Economic and electronic empowerment factors included working status (working and non-working), employment status (employed year round, seasonal employment, occasional employment), having money that the respondent alone can decide how to spend (yes, no), having a bank account (yes, no), knowledge of a programme in the neighbourhood area that gives loans to women to start or expand a business (yes, no), owning a mobile phone (yes, no) and being able to use SMS (yes, no). Seasonal employment indicated a kind of temporary employment for specific seasons, mostly with some certainty, for example, during monsoon season employment in the paddy field. Occasional labour means great uncertainty about getting any employment when seasonal employment was not available.
Domestic control and violence factors included the experience of emotional violence (yes, no), experience of physical violence (yes, no) and experience of any sexual violence (yes, no). Controlling issues included whether the woman was usually allowed to go to the market and to visit a healthcare facility. Each question had three options: 'not at all', 'can go alone' and 'can go with someone else'.
Statistical Analysis
Chi-square tests were used to examine differences in proportions of exposure to IPV by demographic, socioeconomic and empowerment variables. Multivariate logistic regression analysis was performed with all demographic, socioeconomic and empowerment (including electronic) variables to assess their independent contribution in predicting exposure to IPV. IBM SPSS v25 was used for analysis. Statistical significance was considered at P < 0.05.
NFHS-4 used all necessary sampling techniques, emphasising consistency and comparability and ensuring the best quality of survey results [13]. The prevalence estimate of home delivery was estimated. For investigating the cross-relationship between home delivery and independent variables, we estimated proportions and conducted \(\chi 2\) tests including adjusted standardised residuals. Multivariate logistic regressions were estimated to determine the possible association between home delivery and independent variables.

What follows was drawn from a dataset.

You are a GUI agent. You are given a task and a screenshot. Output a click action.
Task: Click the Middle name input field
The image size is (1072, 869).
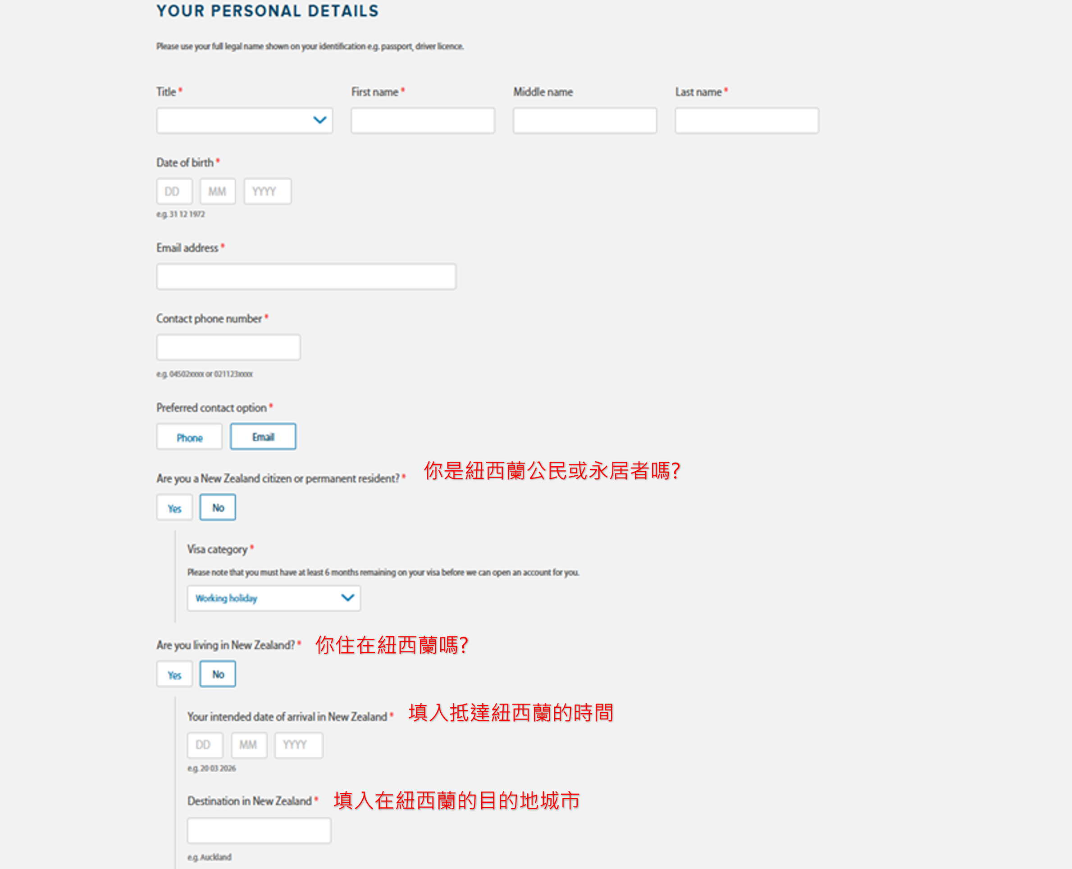tap(584, 121)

Data analysis was done using IBM SPSS v 25.
Ethical Permission
The current study was conducted using secondary data from NFHS-4. NFHS-4 received ethical approval from the Institutional Ethical Review Board (ref. no./IRB/NFHS-4/01_1/2015) of the International Institute for Population Sciences (IIPS), Mumbai, India. No informed consent was required as this study used anonymised secondary data. However, the field staff and NFHS-4 had received informed consent from all participants.